Extracted data entries

↓

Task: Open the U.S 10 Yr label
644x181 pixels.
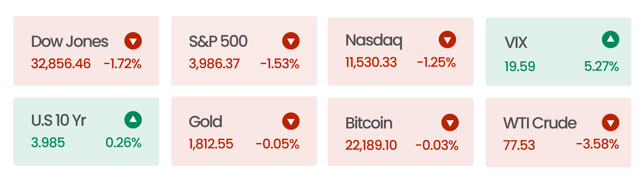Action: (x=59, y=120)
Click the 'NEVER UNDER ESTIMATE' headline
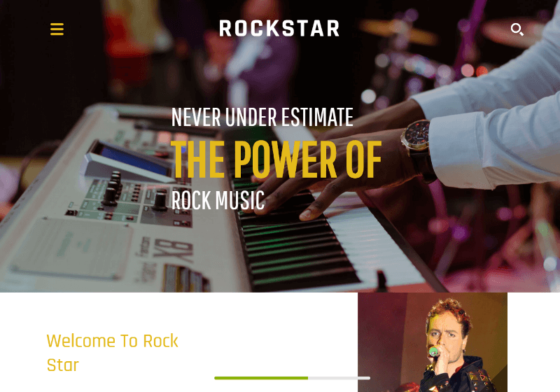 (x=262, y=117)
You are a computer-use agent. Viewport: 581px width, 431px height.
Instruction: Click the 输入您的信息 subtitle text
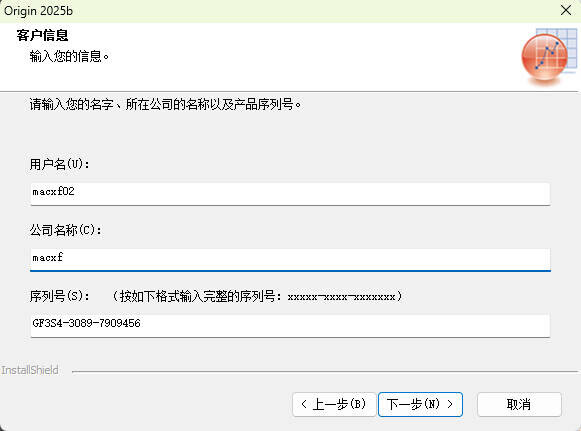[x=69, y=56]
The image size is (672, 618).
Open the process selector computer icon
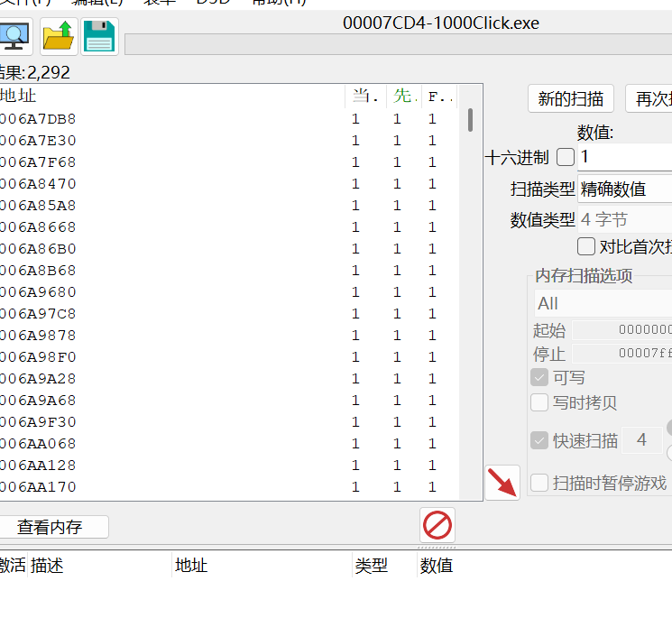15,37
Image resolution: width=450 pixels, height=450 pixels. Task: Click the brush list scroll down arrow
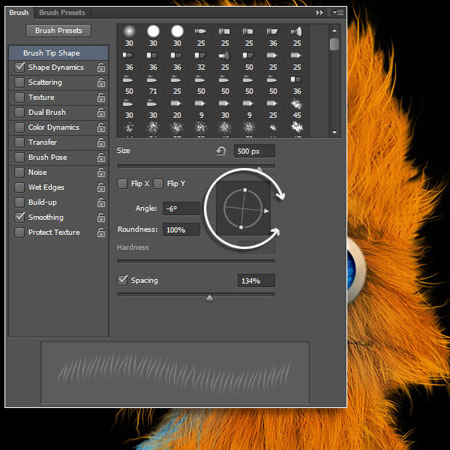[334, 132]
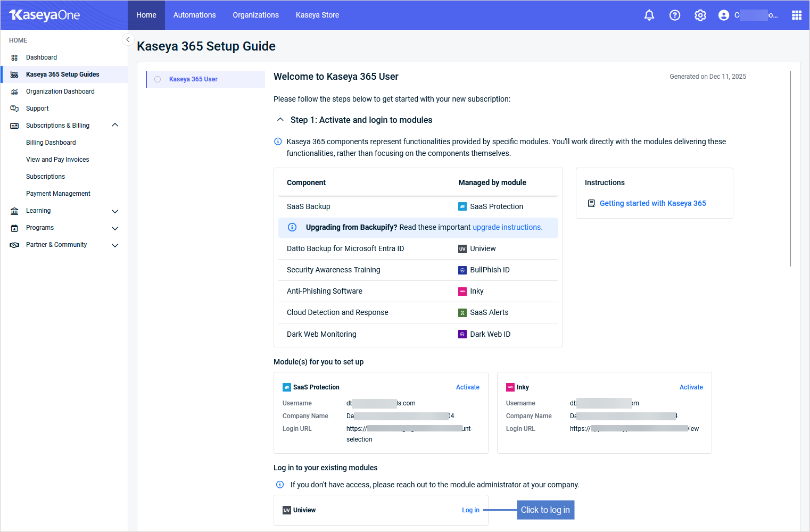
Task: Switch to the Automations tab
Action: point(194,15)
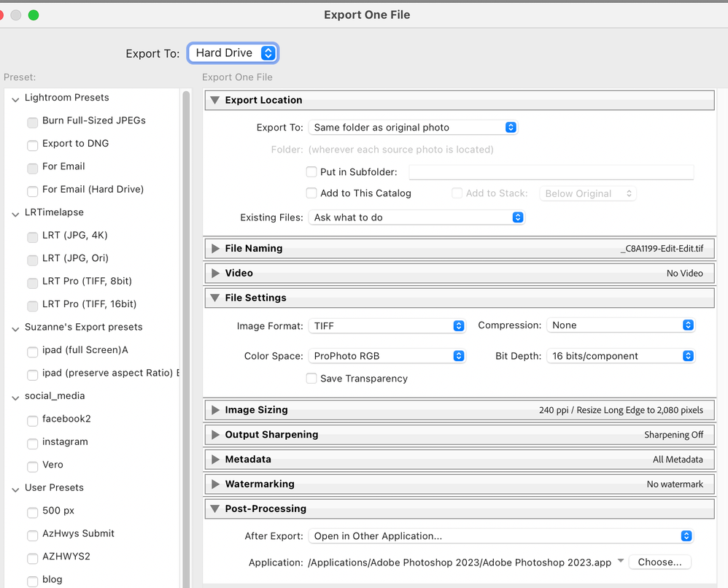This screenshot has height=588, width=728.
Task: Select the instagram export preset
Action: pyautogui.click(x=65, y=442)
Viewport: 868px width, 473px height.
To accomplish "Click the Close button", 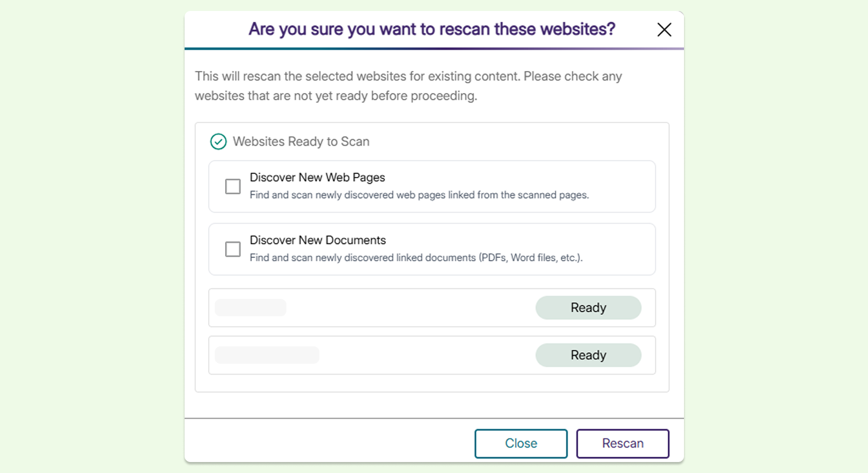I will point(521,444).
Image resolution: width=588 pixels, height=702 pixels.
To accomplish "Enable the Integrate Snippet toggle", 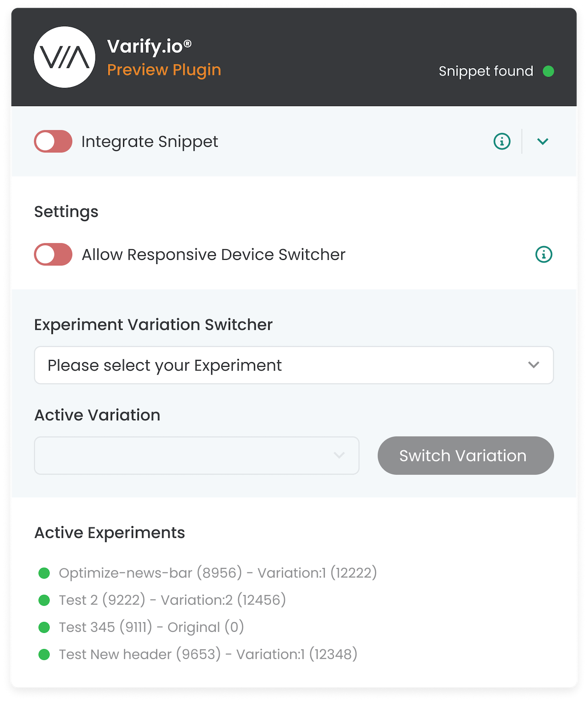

↑

# [EXERCISE INSTRUCTIONS]
Above are the entries; copy out every line among them that contains the word "Viewport".

# [ANSWER TO THE PROBLEM]
You are a computer-use agent. Viewport: 581px width, 431px height.
Viewport: 868px width, 473px height.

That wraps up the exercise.